Methodological and Practical Consequences
The findings have significant implications for both research and deployment:
- Behavioral and social simulation: Using aligned models as behavioral proxies risks modeling normative or idealized versions of human action, potentially misleading results in economics, policy simulation, and social science, especially in domains where strategic behavior is non-normative.
- Choice of model: For tasks requiring faithful representation of observed behavior — particularly in multi-shot, interactive, or dynamic strategic contexts — base models offer substantially greater descriptive accuracy. Aligned models may be preferable for decision-support or user-facing applications emphasizing socially approved patterns.
- Method development: There is a need for new alignment paradigms that enhance helpfulness and preference-matching while preserving the rich, empirical diversity of human behavior.
Directions for Future Work
Several open problems remain:
- Identification of which specific multi-round mechanisms (opponent modeling, trajectory novelty, temporal credit assignment) account for the persistent base advantage.
- Extension to continuous action spaces, larger or closed models, and other strategic domains (e.g., auctions, coalition games).

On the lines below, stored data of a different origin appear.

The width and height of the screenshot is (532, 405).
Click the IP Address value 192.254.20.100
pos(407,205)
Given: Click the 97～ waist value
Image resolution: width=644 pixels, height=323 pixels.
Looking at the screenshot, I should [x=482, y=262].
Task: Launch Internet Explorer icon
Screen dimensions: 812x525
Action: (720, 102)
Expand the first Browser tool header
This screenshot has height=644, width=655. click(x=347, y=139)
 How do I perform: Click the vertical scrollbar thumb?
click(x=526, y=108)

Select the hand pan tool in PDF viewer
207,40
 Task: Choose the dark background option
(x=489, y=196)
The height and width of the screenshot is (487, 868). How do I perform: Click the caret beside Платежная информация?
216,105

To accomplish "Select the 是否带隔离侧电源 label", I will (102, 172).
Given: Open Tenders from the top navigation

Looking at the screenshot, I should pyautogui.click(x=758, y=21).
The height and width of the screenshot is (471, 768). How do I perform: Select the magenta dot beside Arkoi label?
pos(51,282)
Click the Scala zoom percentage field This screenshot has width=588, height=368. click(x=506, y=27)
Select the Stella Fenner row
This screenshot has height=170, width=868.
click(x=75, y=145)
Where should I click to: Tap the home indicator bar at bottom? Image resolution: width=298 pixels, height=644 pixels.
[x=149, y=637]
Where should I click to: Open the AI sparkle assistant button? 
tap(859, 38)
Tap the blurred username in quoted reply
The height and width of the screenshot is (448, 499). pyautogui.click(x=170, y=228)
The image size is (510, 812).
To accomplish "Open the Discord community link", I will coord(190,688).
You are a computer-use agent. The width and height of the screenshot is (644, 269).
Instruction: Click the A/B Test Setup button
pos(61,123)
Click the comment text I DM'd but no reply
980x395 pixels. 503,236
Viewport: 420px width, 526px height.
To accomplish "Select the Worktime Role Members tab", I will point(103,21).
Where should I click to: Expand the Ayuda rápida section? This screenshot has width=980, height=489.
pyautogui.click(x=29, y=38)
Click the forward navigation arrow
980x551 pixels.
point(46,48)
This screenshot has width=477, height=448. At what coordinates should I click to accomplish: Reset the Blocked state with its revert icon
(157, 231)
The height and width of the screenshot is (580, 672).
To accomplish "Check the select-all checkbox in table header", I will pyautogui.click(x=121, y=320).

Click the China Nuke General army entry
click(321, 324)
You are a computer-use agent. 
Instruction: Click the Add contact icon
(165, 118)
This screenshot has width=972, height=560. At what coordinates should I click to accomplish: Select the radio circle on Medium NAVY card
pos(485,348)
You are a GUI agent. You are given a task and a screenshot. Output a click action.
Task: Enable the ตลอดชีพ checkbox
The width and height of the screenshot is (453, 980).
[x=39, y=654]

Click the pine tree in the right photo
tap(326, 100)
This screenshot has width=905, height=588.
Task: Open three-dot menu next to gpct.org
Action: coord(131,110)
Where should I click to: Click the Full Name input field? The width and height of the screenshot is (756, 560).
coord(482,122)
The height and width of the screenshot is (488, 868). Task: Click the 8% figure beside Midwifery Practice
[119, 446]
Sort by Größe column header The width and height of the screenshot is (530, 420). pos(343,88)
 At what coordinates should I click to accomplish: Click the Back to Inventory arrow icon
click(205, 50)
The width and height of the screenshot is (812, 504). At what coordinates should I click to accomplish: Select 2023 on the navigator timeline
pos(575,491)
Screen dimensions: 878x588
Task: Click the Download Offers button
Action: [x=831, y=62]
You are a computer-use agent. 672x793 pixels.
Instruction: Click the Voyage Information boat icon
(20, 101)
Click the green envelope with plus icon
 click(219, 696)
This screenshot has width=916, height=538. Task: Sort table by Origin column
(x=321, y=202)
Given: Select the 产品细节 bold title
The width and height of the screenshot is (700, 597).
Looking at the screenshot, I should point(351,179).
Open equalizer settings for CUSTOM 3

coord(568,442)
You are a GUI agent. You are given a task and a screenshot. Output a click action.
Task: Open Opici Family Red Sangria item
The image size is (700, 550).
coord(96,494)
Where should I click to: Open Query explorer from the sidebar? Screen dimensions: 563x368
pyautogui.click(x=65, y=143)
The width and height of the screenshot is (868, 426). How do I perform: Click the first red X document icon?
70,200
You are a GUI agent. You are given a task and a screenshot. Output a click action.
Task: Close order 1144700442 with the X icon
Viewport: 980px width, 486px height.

- Algorithms that achieve alignment without sacrificing behavioral entropy or diversity, possibly by separately estimating normative and descriptive distributions or regularizing for entropy preservation.
Conclusion
This study demonstrates a robust trade-off in LLM alignment: while alignment enhances predictive accuracy when human choices are normative (textbook or one-shot games, non-strategic lotteries), it degrades descriptive fidelity in multi-round, dynamic settings where actual behavior diverges from normative ideals. This emerges as an inherent property of reward-maximization alignment and calls for more nuanced strategies when employing LLMs as behavioral models in scientific research or simulation. The choice between base and aligned models should be made with explicit consideration of normative-descriptive trade-offs, and alignment pipelines must be revisited to accommodate applications requiring broad behavioral realism.